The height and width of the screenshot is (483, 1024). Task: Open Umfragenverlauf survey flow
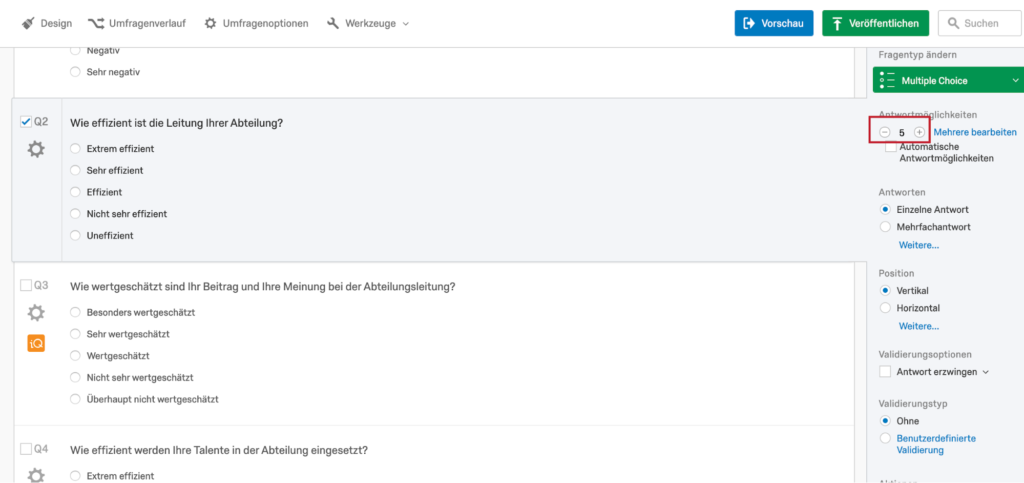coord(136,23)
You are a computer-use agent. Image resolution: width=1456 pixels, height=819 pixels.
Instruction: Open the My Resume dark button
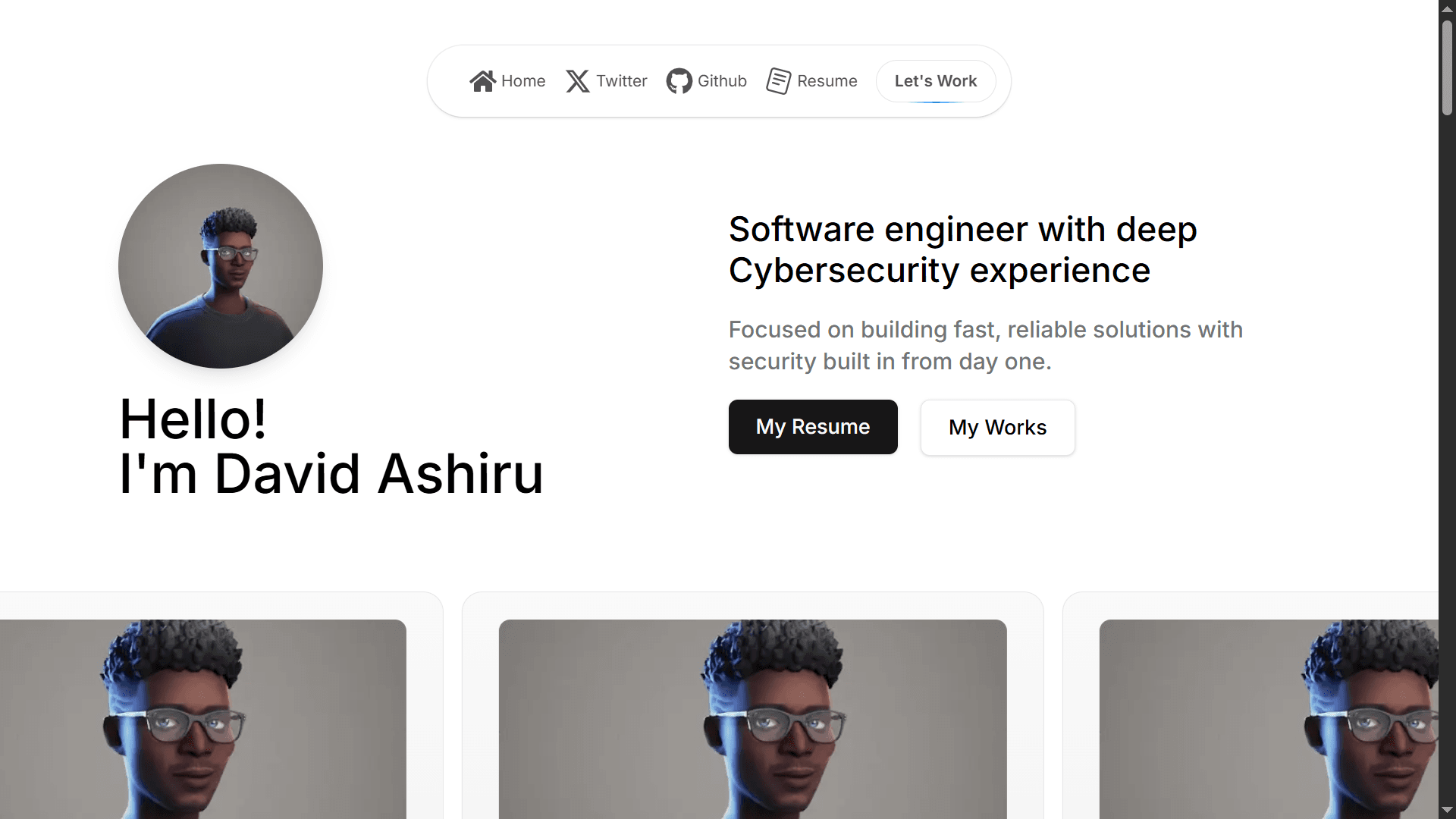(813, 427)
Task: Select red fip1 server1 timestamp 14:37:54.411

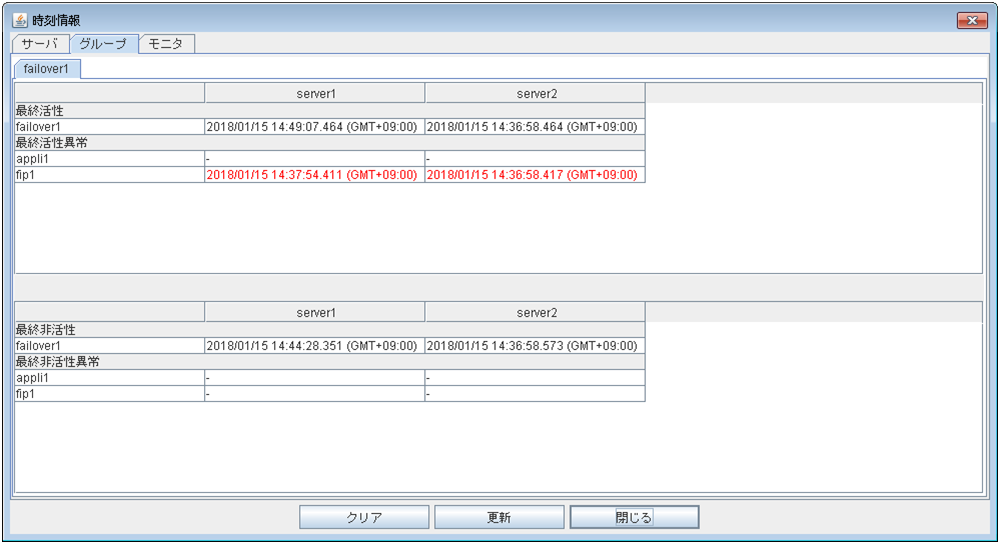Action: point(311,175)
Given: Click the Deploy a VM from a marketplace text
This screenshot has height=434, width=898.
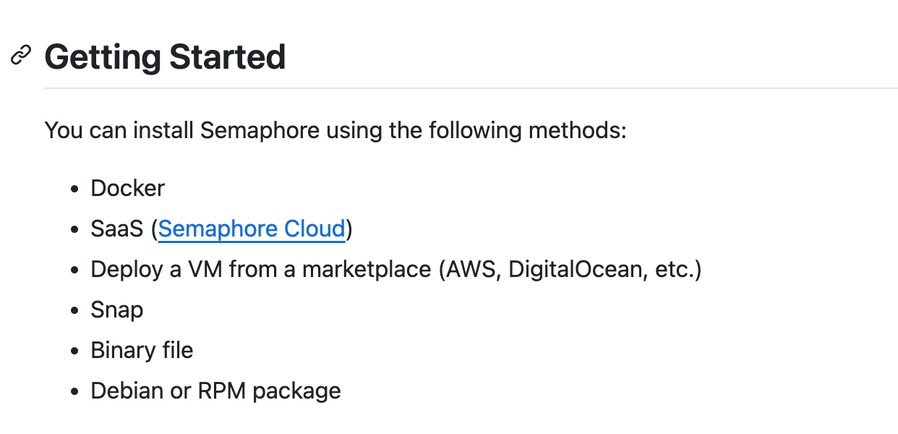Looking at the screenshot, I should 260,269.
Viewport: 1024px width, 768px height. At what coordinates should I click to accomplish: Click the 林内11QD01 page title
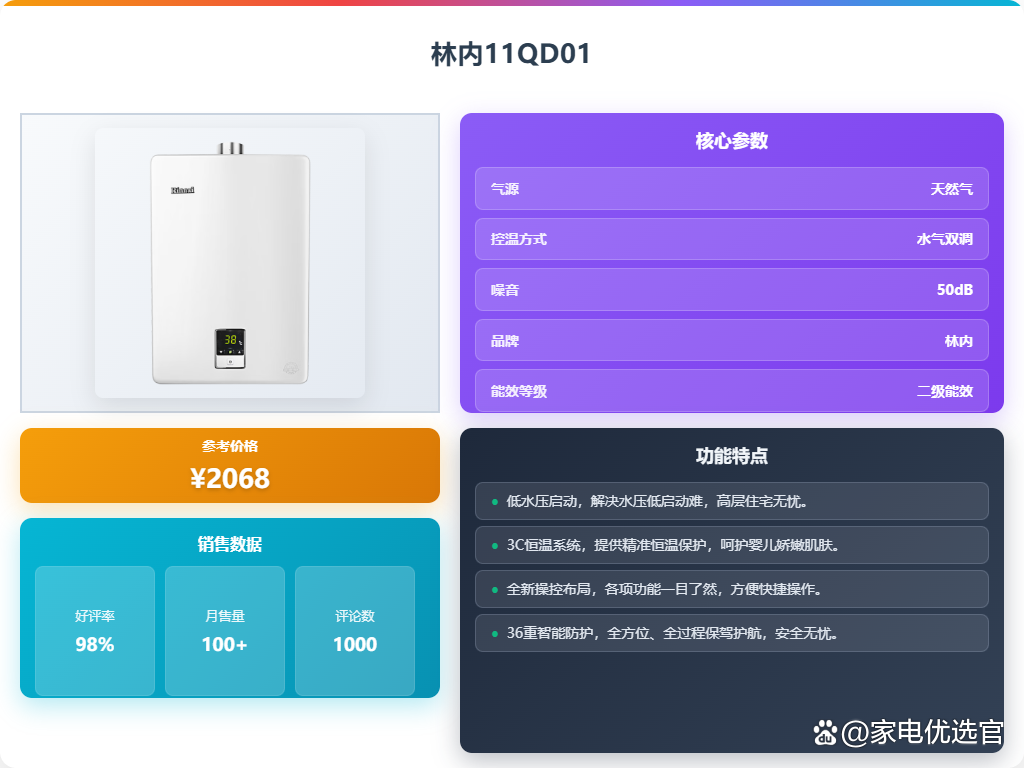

- Task objective: Could you return the whole listing exactly, with every picture removed?

- Worked solution:
The height and width of the screenshot is (483, 1024). Task: Open Umfragenverlauf survey flow
coord(136,23)
You are a computer-use agent. Image resolution: width=1456 pixels, height=819 pixels.
Instruction: Open the My Resume dark button
(813, 427)
Task: Select red fip1 server1 timestamp 14:37:54.411

Action: point(311,175)
Given: Click the Deploy a VM from a marketplace text
This screenshot has height=434, width=898.
Looking at the screenshot, I should 260,269.
Viewport: 1024px width, 768px height. At what coordinates should I click to accomplish: Click the 林内11QD01 page title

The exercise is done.